* [BRANO DA LEGGERE]
━━━━━━
La FEMA allestisce 3 navi per ospitare 7000 sfollati per 6 mesi. Ma resta sotto accusa: il TimÕes Picayune pubblica una lunga lettera indirizzata a tutti i responsabili, da Bush a Nagin. Ma ci sono cose che vanno avanti, nonostante tutto, come testimonia un appello di un musicista di New Orleans a riprendere gli strumenti o la Southern Decadence Parade, una parata delle comunità gay e lesbiche, in programma come ogni anno in occasione del Labor Day, che viene celebrata in modo non ufficiale questa volta da circa 25 persone, quando di solito erano in migliaia a partecipare.
Day 9 (5 settembre)
È il Labor day, un giorno di festa che le circostanze non permettono di festeggiare. Le pompe hanno iniziato a funzionare, ma si sa che ci vorranno mesi per liberare la città dall’acqua, e quando le acque si ritireranno ne resteranno i segni, il pericolo di batteri e microbi infestanti, di liquami e residui inquinanti. Ci sono poi circa 10 mila persone che hanno rifiutato di essere evacuate, perché non si fidano e hanno paura degli sciacallaggi.
La difesa di chi lotta strenuamente e ostinatamente contro la deportazione si appella al fatto che non si sa dove e come verranno mandati i superstiti e neanche se e quando molti dei loro concittadini torneranno. Le istituzioni e i soccorritori cercano di convincerli prima con le cattive, tagliando cibo e acqua, poi con le buone, ma niente da fare. I soccorritori cercano anche di mettere in salvo gli animali domestici, rimasti a centinaia nelle case abbandonate, che si chiedono che fine abbiano fatto i propri padroni e che cosa ci fa lì tutta quell’acqua. Ora che la maggior parte dei superstiti è stata messa in salvo i volontari possono dedicarsi anche a loro.
Nel resto del Mississippi si continua ad aspettare i soccorsi e molti paesi sono quasi per intero abbandonati; la regione è una delle più povere degli USA, con circa il 22% degli abitanti sotto la soglia di povertà. La governatrice della Louisiana, Kathleen Blanco, intanto, decide di accompagnare Bush in un’altra visita che però non calma la rabbia dei sopravvissuti; la governatrice, inoltre, non è d’accordo col presidente sulla decisione di stabilire la legge marziale per evitare gli sciacallaggi. Anche se la fase più calda dell’emergenza è passata, la situazione non accenna a migliorare.
━━━━━━
* [MATERIALE FORNITO]
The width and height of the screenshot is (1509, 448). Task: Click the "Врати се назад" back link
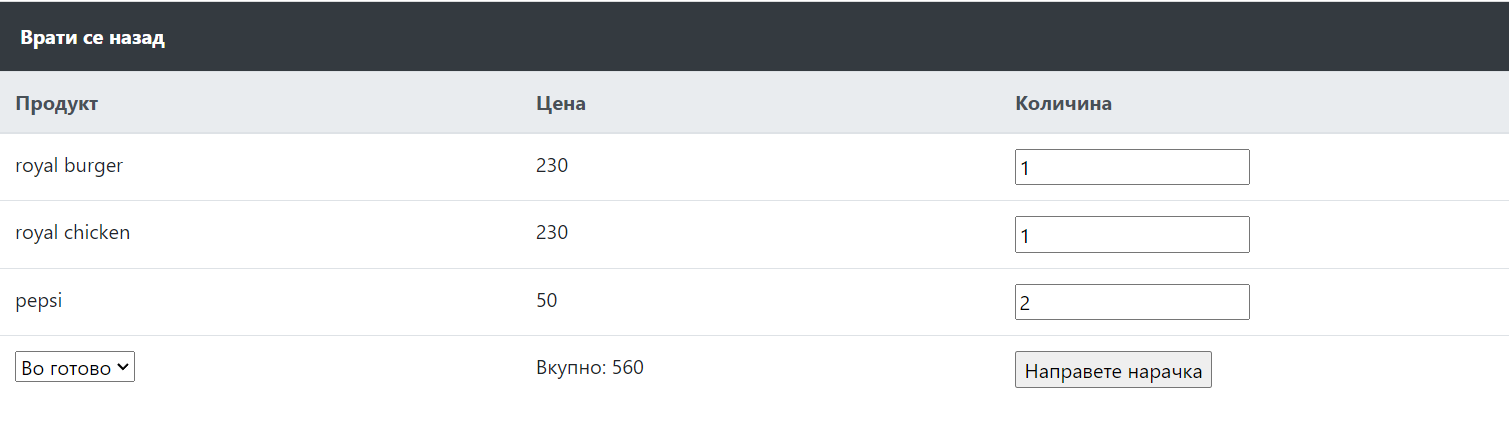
━━━━━━
* [CONSEGNA A]
Restituisci senza modifiche il tratto del brano da leggere che parte dalle parole "La FEMA allestisce" e si ferma dopo "migliaia a partecipare.".
* [CONSEGNA B]
Elenca tutte le persone chiamate per nome nel brano da leggere.
Il materiale fornito non ha alcun legame con il brano da leggere.

* [RISPOSTA A]
La FEMA allestisce 3 navi per ospitare 7000 sfollati per 6 mesi. Ma resta sotto accusa: il TimÕes Picayune pubblica una lunga lettera indirizzata a tutti i responsabili, da Bush a Nagin. Ma ci sono cose che vanno avanti, nonostante tutto, come testimonia un appello di un musicista di New Orleans a riprendere gli strumenti o la Southern Decadence Parade, una parata delle comunità gay e lesbiche, in programma come ogni anno in occasione del Labor Day, che viene celebrata in modo non ufficiale questa volta da circa 25 persone, quando di solito erano in migliaia a partecipare.

* [RISPOSTA B]
Bush, Nagin, Kathleen Blanco